Of course, standard, off-the-shelf spreadsheet software will make this onerous and rigid. If there was ever a time to make an investment in a nimble, predictive and agile technology to create, envision and modify budget plans, it’s now. The minute you have a scenario settled, the facts will change. And even accounting for numerous and varied scenarios, you can be assured that once you find yourself presenting that budget to a room full of decision makers, someone at the table will inevitably ask, “Have you ever considered what this will look like if X happens, and not Y?”…presenting yet another scenario to consider!
You’ll want to have that answer in minutes…not weeks or months. For all its utility, Excel will not be up to that challenge. Being able to adjust assumptions on the fly is critical.
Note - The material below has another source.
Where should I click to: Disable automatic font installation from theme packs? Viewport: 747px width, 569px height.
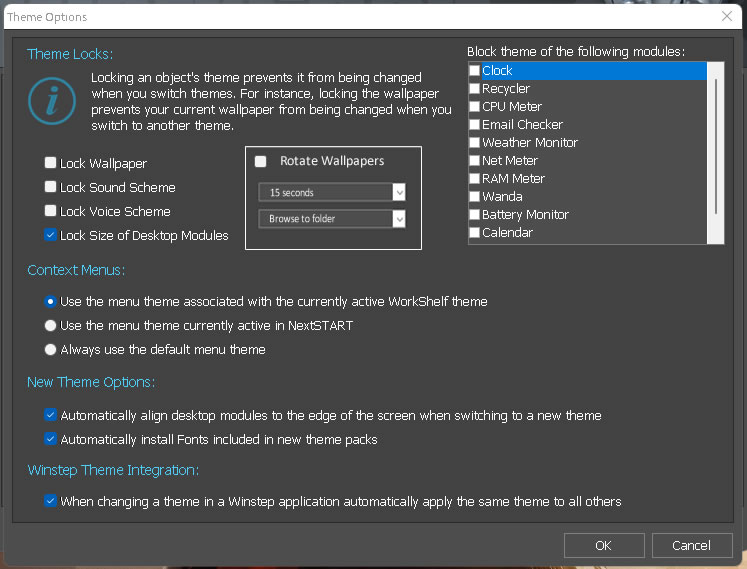[x=51, y=439]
Three scenarios may not even be enough. You’ll want a tool that can overlay five or more, and demonstrate side-by-side comparisons, so that informed decisions can be made easily, confidently, collaboratively and quickly.
In the Meantime, Cash is King!
Now is not the time to rest on our laurels and wait for the dust to settle. Apart from working hard on budgeting for an unknown future, we can and must take actions in the more certain present to mitigate future hardship, if at all possible.
Consider pausing collision insurance on fleet assets, like school busses or dormant DPS vehicles. Before you do, fill the entire fleet up with historically inexpensive fuel, and even try to buy future fuel contracts. Adjust your HVAC controls. Turn off ISPs and cable TV access for buildings not in use. Renegotiate payment terms with vendors, including discounts for early payment terms. Nothing should be off the table. It’s time to re-evaluate everything!
In our experience, chaos breeds opportunities, and there is no time like the present to start addressing an uncertain and ever-changing future.